◆ **Extracted data**:
▽
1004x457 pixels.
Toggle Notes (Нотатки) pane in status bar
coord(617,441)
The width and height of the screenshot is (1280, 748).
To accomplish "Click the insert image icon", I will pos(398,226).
△
▽
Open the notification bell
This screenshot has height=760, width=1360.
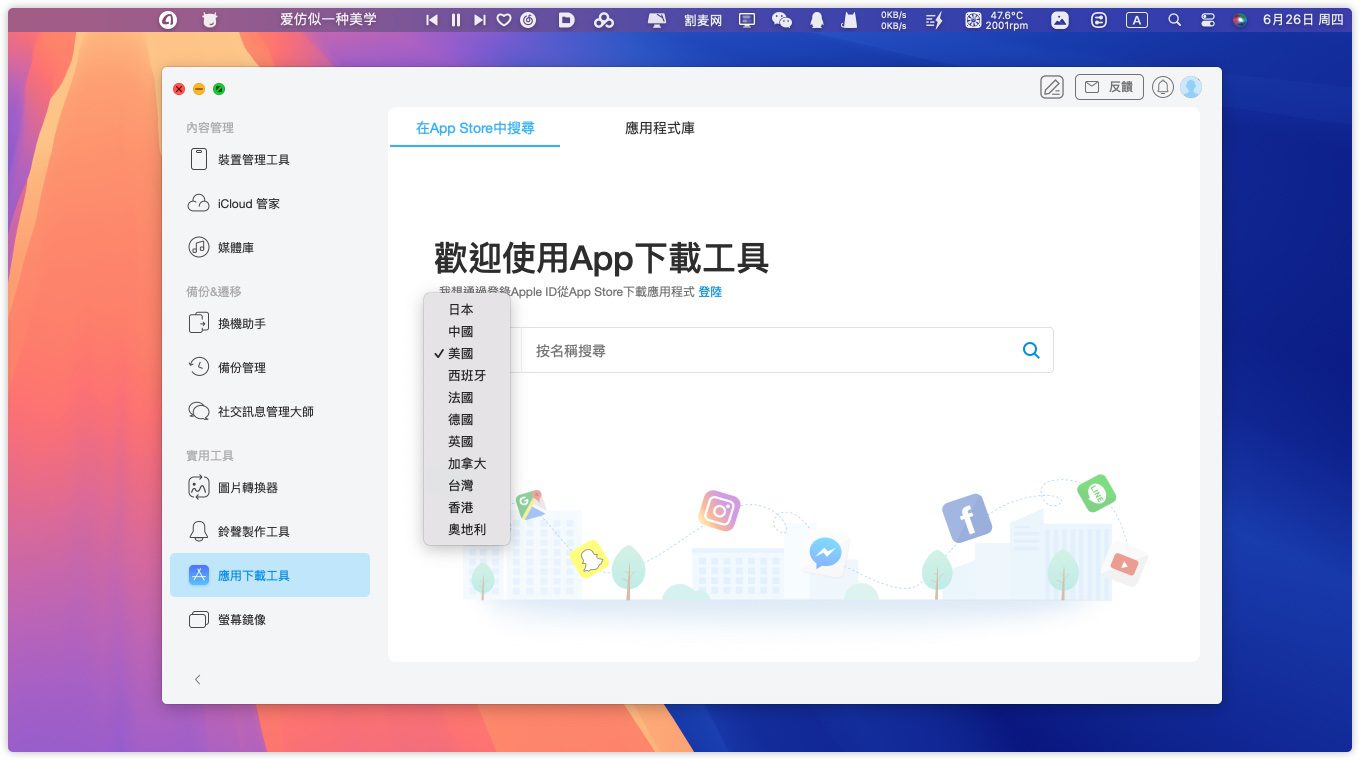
△
◆ **What you are asked to do**:
Repeat the records verbatim, beginning at the line that contains "Open the notification bell" and stopping after the line that contains "This screenshot has height=760, width=1360.".

◆ **Completed task**:
Open the notification bell
This screenshot has height=760, width=1360.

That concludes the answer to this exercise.